INSTRUCTIONS TO FOLLOW.
For each record that follows, write out an identical copy.

*** Opening of ENTRIES SHOWN ***

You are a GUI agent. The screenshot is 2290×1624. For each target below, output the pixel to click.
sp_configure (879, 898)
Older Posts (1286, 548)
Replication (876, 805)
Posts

*** Close of ENTRIES SHOWN ***

SOLUTION TO THIS EXERCISE.
You are a GUI agent. The screenshot is 2290×1624. For each target below, output the pixel to click.
sp_configure (879, 898)
Older Posts (1286, 548)
Replication (876, 805)
Posts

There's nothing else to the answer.